Silicone emulsions having an average silicone droplet size of 0.15
micron are generally termed microemulsions.
[0112] Emulsified silicones for use in the conditioner compositions
of the invention will typically have an size in the composition of
less than 30, preferably less than 20, more preferably less than
15. Preferably the average silicone droplet is greater than 0.5
micron, more preferably greater than 1 micron, ideally from 2 to 8
micron.
[0113] Silicone particle size may be measured by means of a laser
light scattering technique, for example using a 2600D Particle
Sizer from Malvern Instruments.
[0114] Examples of suitable pre-formed emulsions include Xiameter
MEM 1785 and microemulsion DC2-1865 available from Dow Corning.

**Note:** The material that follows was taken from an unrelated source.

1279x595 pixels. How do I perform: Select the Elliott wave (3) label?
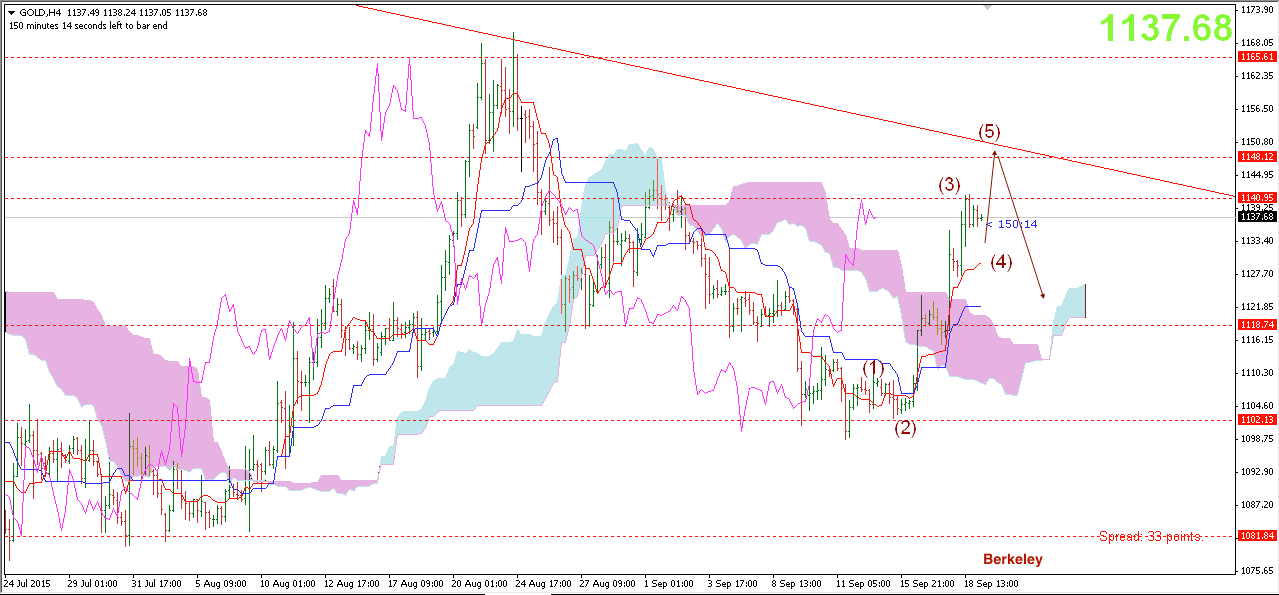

These are emulsions/microemulsions of dimethiconol. Cross-linked
silicone gums are also available in a pre-emulsified form, which is
advantageous for ease of formulation.
[0115] A further preferred class of silicones for inclusion in
shampoos and conditioners of the invention are amino functional
silicones. By "amino functional silicone" is meant a silicone
containing at least one primary, secondary or tertiary amine group,
or a quaternary ammonium group. Examples of suitable amino
functional silicones include: polysiloxanes having the CTFA
designation "amodimethicone".
[0116] Specific examples of amino functional silicones suitable for
use in the invention are the aminosilicone oils DC2-8220, DC2-8166
and DC2-8566 (all ex Dow Corning).
[0117] Suitable quaternary silicone polymers are described in
EP-A-0 530 974. A preferred quaternary silicone polymer is K3474,
ex Goldschmidt.
[0118] Also suitable are emulsions of amino functional silicone
oils with non ionic and/or cationic surfactant.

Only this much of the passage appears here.